Among the animals, whatever divides the hoof, having cloven hooves and chewing the cud—that you may eat. 4 Nevertheless these you shall not eat among those that chew the cud or those that have cloven hooves: the camel, because it chews the cud but does not have cloven hooves, is unclean to you. Leviticus 11:3-5 (NKJV)


*********sigh*************

I so wanted my OT passage today to be like, oh, I don’t know, Psalm 40 maybe?!

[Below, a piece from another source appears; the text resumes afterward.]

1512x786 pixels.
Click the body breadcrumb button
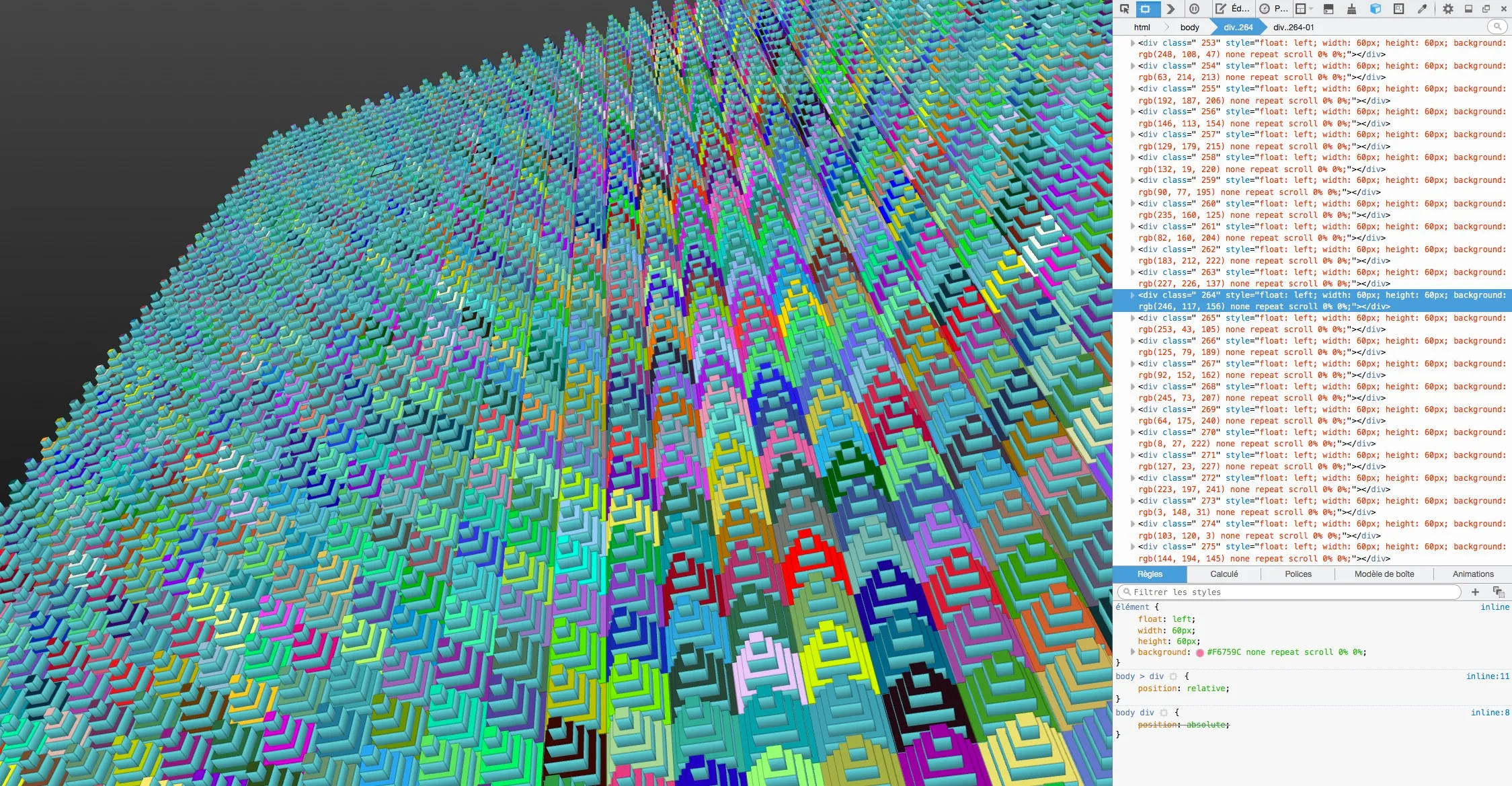pos(1189,28)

LORD, be pleased to deliver me; hurry to help me, LORD. Let those who seek to take my life be disgraced and confounded. Let those who wish me harm be driven back and humiliated. Let those who say to me, "Aha, aha!" be horrified because of their shame. Psalm 40:13-15 (HCSB)

Or Psalm 34…

Oppose my opponents, LORD; fight those who fight me. 2 Take Your shields—large and small—and come to my aid. 3 Draw the spear and javelin against my pursuers, and assure me: "I am your deliverance." Psalm 35:1-3 (HCSB)

Nope. I’m in Leviticus.

How does one apply this passage? If I told my folks that they couldn’t eat camel, I doubt I would hear, “Preach, Preacher! Preach!” (I would most likely hear, “Thank you, Jesus!”) And while I have told a few of them to stop smoking Camels, I’ve never told any of them to not eat them. But the Bible says of itself that all Scripture is given for instruction. Hmmmmmmmm

Well, let’s think about this. God didn’t really tell us WHY we couldn’t eat camels. I mean, the fact it has hooves and chews cud is kind of like the “don’t put milk in your meat” thing. Basically, I would say, God wants us to do what He tells us to, even when He doesn’t explain it. We’ve all either heard or said, “Because I said so!” If we are allowed that parental proclivity, so is the Father.

Actually, although the passage doesn’t inherently say this, God didn’t want them to eat these animals because their neighbors did. If the Jews didn’t eat camel, it made it harder for them to fellowship with the pagans next door. Sort of a way to keep them from being influenced by the Baal worshipers in town. It’s a sure sign of danger ahead when the new bride can’t cook camel the way mama did. So the pagan boys might shy away from the Jewess who couldn’t cook a pork chop to save her life.  

Well, if nothing else at least I have a new appreciation for the local grocery store’s meat case. We may have chicken feet in Camden, but not camel hump.

2 comments:

Dan said...

It really goes back to the simple idea that God knows what's best for us, just like parents know what's best for kids, even if they don't explain it all. I hate it, honestly, because God doesn't see fit to tell me much at all sometimes, like this camel issue. Just the same, I won't eat any, or smoke them either!

Steve said...

Good to have you back Chief!

Fair winds and following sea, Brother!